> _抜粋テキスト_:
######

【看板猫プク日記】看板猫、すり鉢に収まりきらず|猫壱 バリバリボウル
ここは、街はずれの閑古鳥が鳴く雑貨店。
お客様は少ないけれど、看板猫のプクが今日もごきげん。
店主はカウンターでアイスティーをひとくち。
静かな午後に、そっと綴る猫との日々。

はじめてプクが、うちにやって来た日も、
こんなふうに静かな午後でした。
テラスのテーブルの下で、
知らない猫がひとり、まるくなっている。
近づいても逃げるでもなく、
ただ、目だけで「どうも」と言っているようでした。
あの日から、わたしの雑貨店には、
一匹分のあたたかさが加わったのです。

「飼ってるんですか?」とよく聞かれるけれど、
プクは、どこから来て、どこに帰るのか、わかりません。
けれど毎朝、わたしより少し遅れてやってきて、
お昼ごはんの頃には、店先の陽だまりに寝転がっている。
気が向いた日は、棚の上からお客様を見下ろし、
気が向かない日は、テラスのテーブルの下でいびきをかいている。
いつの間にか、
プクはこの店の“顔”になっていました。

そんなプクに、プレゼントをするのは、今回が2回目。
(1回目はコチラ)
「気に入ってくれるかな…」なんて心配していたのに、
バリバリボウルをそっと床に置いたその夜、
プクは当然のように、そこへ腰を下ろしました。

######

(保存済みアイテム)
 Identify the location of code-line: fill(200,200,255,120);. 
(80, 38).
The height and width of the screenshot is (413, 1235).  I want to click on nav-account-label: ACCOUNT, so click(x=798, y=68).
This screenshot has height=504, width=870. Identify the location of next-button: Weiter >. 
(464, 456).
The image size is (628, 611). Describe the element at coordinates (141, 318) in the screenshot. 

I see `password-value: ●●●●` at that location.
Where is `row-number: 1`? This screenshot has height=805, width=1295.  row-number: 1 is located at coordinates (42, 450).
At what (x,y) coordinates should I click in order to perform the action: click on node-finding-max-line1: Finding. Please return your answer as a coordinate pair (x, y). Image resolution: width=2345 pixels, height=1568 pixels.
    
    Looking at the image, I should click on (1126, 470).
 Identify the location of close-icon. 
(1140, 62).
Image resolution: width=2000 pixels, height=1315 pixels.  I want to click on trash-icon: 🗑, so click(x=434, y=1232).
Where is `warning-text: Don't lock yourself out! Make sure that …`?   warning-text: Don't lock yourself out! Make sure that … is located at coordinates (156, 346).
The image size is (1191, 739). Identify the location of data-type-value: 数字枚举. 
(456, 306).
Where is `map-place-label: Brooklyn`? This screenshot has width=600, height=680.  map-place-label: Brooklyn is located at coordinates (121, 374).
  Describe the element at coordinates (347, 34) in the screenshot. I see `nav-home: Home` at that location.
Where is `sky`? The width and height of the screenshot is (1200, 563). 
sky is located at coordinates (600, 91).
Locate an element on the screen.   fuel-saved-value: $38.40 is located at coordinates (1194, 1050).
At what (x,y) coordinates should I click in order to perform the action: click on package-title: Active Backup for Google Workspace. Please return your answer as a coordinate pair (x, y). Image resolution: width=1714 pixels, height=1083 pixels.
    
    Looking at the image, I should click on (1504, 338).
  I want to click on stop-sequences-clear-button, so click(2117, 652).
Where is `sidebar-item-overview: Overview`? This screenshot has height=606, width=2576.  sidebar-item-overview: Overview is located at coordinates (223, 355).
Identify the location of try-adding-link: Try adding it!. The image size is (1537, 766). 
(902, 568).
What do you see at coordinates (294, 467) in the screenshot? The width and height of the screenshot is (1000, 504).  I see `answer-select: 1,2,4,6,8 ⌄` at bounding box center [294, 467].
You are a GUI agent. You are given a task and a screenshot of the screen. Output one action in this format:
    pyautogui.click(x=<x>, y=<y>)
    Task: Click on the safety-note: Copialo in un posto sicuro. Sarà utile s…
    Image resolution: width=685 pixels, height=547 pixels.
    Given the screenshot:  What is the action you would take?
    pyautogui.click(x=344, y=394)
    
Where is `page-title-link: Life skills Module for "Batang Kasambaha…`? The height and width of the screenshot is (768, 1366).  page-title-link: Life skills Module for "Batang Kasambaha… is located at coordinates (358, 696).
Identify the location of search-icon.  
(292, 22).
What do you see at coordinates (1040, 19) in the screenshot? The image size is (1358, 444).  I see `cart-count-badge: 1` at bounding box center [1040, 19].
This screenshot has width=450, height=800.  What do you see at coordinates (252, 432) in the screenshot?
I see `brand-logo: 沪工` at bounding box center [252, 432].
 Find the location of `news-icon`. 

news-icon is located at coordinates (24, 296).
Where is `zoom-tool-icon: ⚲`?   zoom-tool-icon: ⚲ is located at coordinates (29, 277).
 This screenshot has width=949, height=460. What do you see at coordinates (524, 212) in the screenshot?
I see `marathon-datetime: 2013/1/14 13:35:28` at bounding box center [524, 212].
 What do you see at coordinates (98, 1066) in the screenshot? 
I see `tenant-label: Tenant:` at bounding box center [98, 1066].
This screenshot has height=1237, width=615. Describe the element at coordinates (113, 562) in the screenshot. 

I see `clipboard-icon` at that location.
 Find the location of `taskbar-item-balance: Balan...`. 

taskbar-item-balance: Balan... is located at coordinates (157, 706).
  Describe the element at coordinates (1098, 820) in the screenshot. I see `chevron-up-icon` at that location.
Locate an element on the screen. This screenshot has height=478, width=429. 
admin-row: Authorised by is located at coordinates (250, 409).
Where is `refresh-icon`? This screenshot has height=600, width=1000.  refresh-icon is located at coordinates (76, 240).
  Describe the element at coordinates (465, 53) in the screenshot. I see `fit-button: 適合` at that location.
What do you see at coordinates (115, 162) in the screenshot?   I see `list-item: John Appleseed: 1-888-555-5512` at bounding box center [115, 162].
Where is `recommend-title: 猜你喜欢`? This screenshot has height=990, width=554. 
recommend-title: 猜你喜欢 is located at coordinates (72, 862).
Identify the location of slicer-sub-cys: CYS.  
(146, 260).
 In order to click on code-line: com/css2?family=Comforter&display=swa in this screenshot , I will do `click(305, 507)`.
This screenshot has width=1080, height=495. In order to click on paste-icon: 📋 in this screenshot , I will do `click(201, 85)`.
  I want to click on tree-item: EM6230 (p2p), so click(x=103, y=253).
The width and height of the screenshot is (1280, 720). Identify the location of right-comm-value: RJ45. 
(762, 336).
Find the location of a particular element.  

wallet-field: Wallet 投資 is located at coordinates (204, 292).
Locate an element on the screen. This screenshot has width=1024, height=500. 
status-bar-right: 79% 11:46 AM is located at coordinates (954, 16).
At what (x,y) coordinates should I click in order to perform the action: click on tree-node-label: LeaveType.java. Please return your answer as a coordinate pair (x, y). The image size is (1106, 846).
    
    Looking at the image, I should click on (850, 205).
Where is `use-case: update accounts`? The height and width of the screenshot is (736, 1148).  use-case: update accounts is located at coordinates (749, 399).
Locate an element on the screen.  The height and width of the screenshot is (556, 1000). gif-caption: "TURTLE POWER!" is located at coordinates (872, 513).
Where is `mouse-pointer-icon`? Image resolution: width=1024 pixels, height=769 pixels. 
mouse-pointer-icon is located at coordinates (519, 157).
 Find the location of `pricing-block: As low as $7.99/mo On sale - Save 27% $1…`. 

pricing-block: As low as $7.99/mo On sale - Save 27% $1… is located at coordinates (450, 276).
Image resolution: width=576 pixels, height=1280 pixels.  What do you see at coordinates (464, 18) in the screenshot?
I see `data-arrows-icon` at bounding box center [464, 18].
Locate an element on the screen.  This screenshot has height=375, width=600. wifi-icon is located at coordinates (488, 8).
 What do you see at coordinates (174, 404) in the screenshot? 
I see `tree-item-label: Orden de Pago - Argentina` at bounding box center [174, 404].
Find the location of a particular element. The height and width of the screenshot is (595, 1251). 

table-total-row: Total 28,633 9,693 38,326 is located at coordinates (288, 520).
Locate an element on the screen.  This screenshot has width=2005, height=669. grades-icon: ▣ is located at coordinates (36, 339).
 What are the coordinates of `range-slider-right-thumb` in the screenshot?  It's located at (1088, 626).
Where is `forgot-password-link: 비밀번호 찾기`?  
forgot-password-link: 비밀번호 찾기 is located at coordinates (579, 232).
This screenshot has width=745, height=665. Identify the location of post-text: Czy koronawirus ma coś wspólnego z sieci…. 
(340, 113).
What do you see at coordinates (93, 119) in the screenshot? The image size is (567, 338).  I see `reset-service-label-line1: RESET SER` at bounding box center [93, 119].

######

> _課題一覧_:
- A) 看板猫プクの日記について、次の(i)〜(iii)が本文と合っているかを判断し、それぞれ「はい」か「いいえ」で答え、決め手となる本文の言葉をそのまま引用してください。(i) プクは毎朝、店主より少し早くやってくる。(ii) プクにプレゼントをするのは今回が2回目である。(iii) プクがはじめて店に来たのは、にぎやかな朝だった。
- B) 看板猫プクの日記を、最後の文のあとから書き継ぐこと。
エントリはこの作業には関わらない。

> _期待される出力_:
- A)
(i) いいえ:「けれど毎朝、わたしより少し遅れてやってきて、」
(ii) はい:「そんなプクに、プレゼントをするのは、今回が2回目。」
(iii) いいえ:「こんなふうに静かな午後でした。」

- B)
はみ出したお腹が、すこしだけ丸みをこえて、
縁からふわりとこぼれている。
けれど、まるでそれが“正解”みたいに、
どこにも力が入っていなくて、
見ているわたしまで、ふうっと力が抜けるのでした。

毎日は、うまくいかないことの連続です。
お客様がひとりも来ない日もあるし、
仕入れた商品がなかなか売れなかったり、
棚の隅でホコリがふわふわしていたり。
でも、プクは、そんなわたしに
「それでもいいんじゃない?」と
まるくなった背中で語りかけてくるのです。
バリバリボウルから、はみ出したその姿で。
きっちり収まらなくても、だいじょうぶ。
むしろ、はみ出したところにこそ、
やわらかさや、笑いや、物語があるのかもしれません。

プクは今日も、バリバリボウルの中で眠っています。
ときどき、くぅ…と小さく鼻を鳴らしながら。
「また来てくれるといいね」
誰ともなく、そう言ったとき、
風がカランと風鈴を鳴らしました。
わたしはカウンターから立ち上がって、
扉に目をやりながら、そっとつぶやくのです。
「いらっしゃいませ。
うちの猫は、すこしだけはみ出してますけど、
それでもよければ、どうぞごゆっくり」
ご来店、まことにありがとうございました。
プクのおなかの柔らかさ、少しでも伝わっていたらうれしいです。
またお時間ありましたら、ふにゃっと寄ってくださいね。